---------- MATERIAL PROVIDED ----------

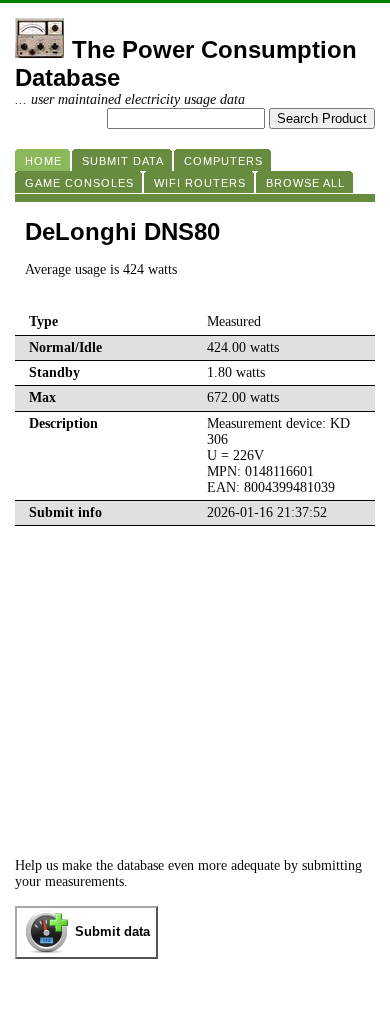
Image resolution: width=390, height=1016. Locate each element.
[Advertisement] (195, 676)
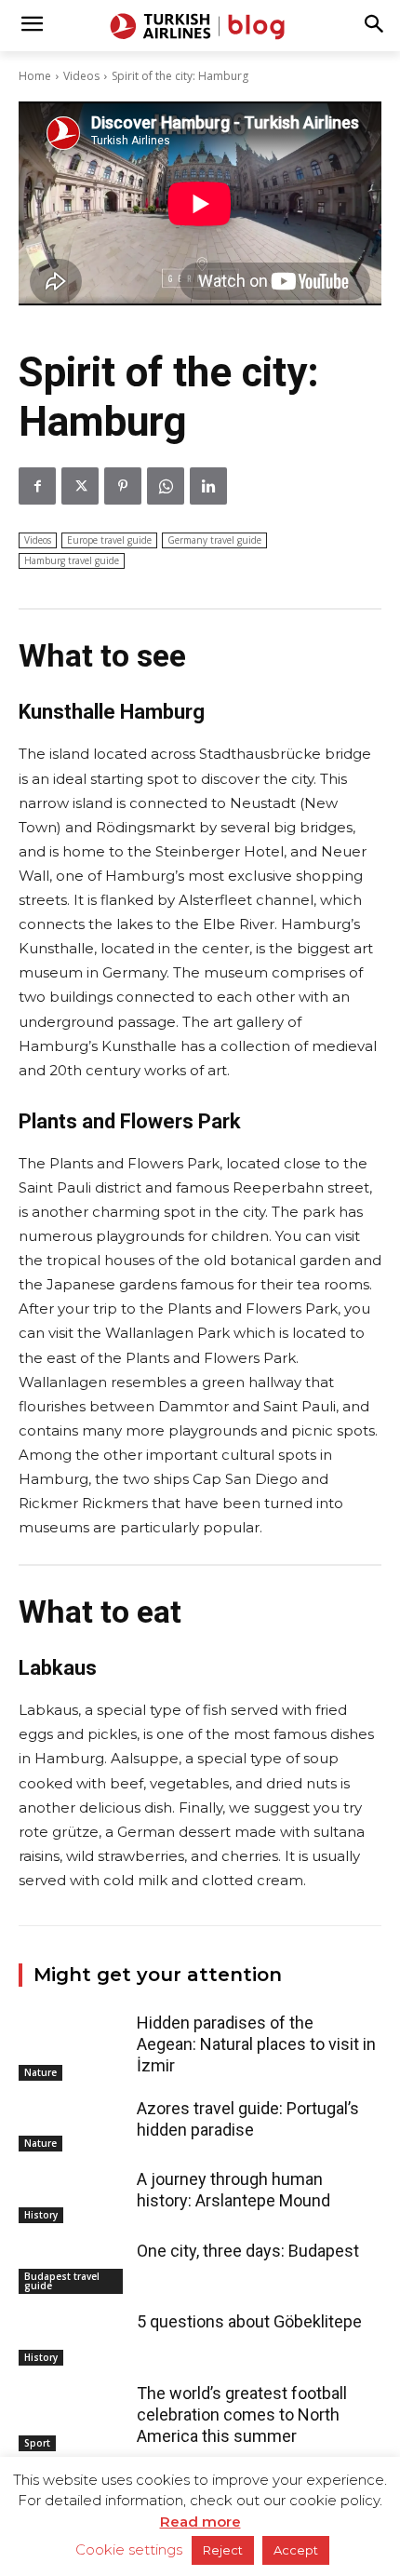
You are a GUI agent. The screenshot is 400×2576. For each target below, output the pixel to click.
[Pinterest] (122, 486)
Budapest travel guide (62, 2281)
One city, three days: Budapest (248, 2250)
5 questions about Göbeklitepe (249, 2321)
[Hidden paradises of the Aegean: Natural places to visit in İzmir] (73, 2039)
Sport (37, 2442)
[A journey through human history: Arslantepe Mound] (73, 2195)
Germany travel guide (214, 539)
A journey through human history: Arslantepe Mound (233, 2189)
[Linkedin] (208, 486)
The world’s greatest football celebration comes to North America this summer (242, 2414)
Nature (40, 2072)
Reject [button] (223, 2549)
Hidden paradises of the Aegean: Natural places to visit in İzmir (256, 2044)
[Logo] (200, 26)
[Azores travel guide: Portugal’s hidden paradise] (73, 2124)
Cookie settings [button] (128, 2549)
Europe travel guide (109, 539)
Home (35, 76)
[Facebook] (37, 486)
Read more (200, 2521)
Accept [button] (295, 2549)
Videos (81, 76)
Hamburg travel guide (71, 560)
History (41, 2214)
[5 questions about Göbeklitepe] (73, 2338)
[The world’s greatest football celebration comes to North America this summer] (73, 2409)
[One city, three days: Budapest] (73, 2267)
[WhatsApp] (165, 486)
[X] (80, 486)
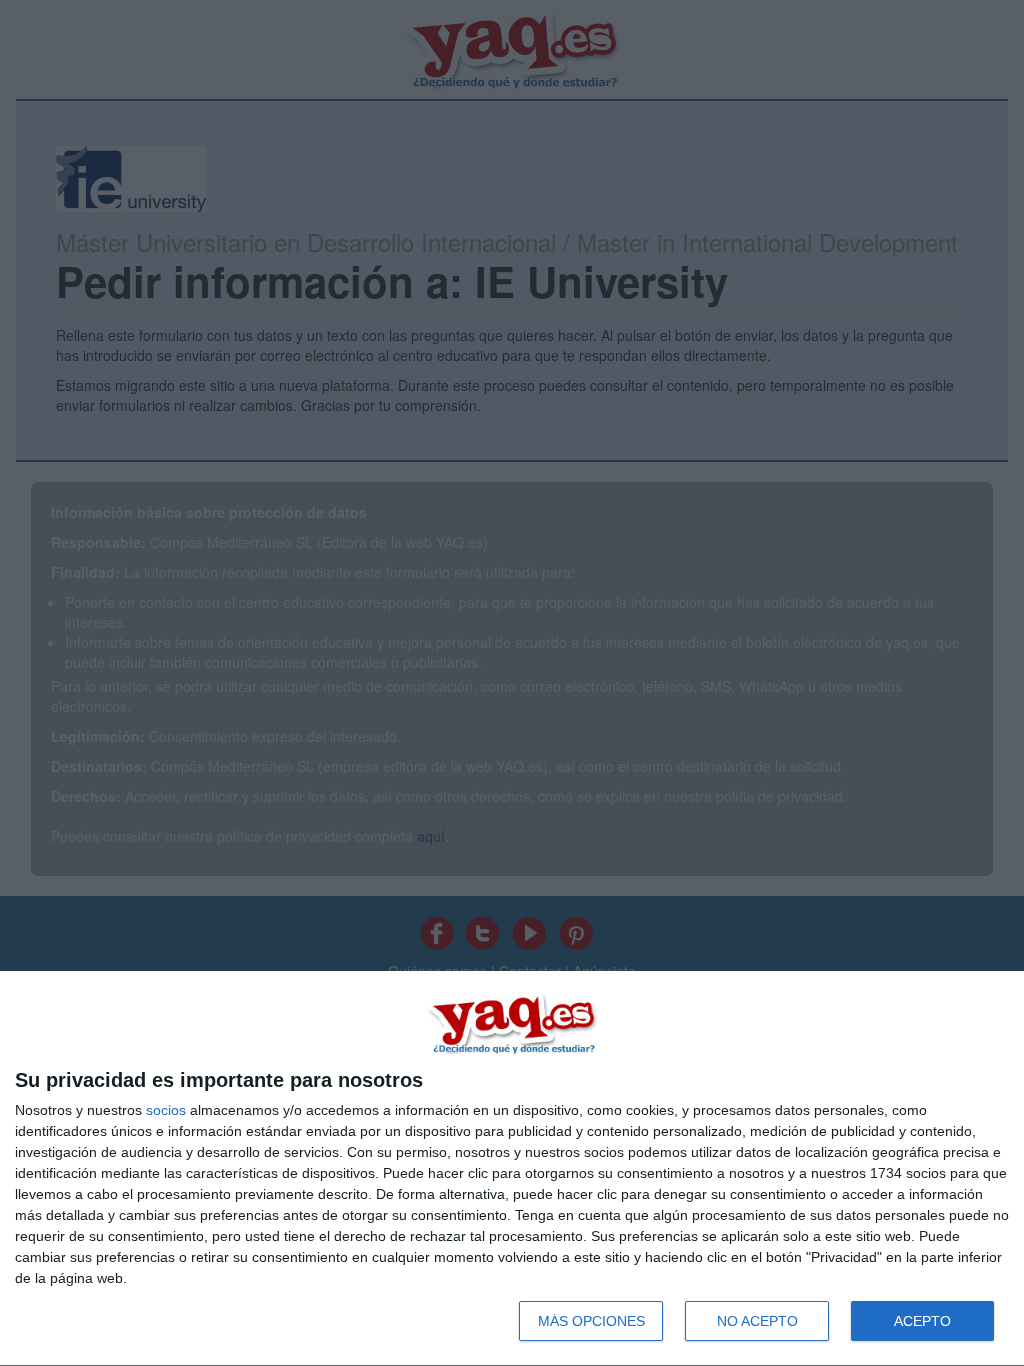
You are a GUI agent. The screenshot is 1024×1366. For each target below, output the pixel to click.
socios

----------

No picture is to appear in the copy; every entry above is otherwise to be printed verbatim.

Image resolution: width=390, height=1016. Locate each element.
[Advertisement] (195, 676)
You are a GUI agent. The screenshot is 400×2576. For each target below, output the pixel to click.
[Pinterest] (122, 486)
Budapest travel guide (62, 2281)
One city, three days: Budapest (248, 2250)
5 questions about Göbeklitepe (249, 2321)
[Hidden paradises of the Aegean: Natural places to visit in İzmir] (73, 2039)
Sport (37, 2442)
[A journey through human history: Arslantepe Mound] (73, 2195)
Germany travel guide (214, 539)
A journey through human history: Arslantepe Mound (233, 2189)
[Linkedin] (208, 486)
The world’s greatest football celebration comes to North America this summer (242, 2414)
Nature (40, 2072)
Reject [button] (223, 2549)
Hidden paradises of the Aegean: Natural places to visit in İzmir (256, 2044)
[Logo] (200, 26)
[Azores travel guide: Portugal’s hidden paradise] (73, 2124)
Cookie settings [button] (128, 2549)
Europe travel guide (109, 539)
Home (35, 76)
[Facebook] (37, 486)
Read more (200, 2521)
Accept [button] (295, 2549)
Videos (81, 76)
Hamburg travel guide (71, 560)
History (41, 2214)
[5 questions about Göbeklitepe] (73, 2338)
[The world’s greatest football celebration comes to North America this summer] (73, 2409)
[One city, three days: Budapest] (73, 2267)
[WhatsApp] (165, 486)
[X] (80, 486)
You are a GUI agent. The screenshot is 1024×1366. For each target below, output the pixel to click.
socios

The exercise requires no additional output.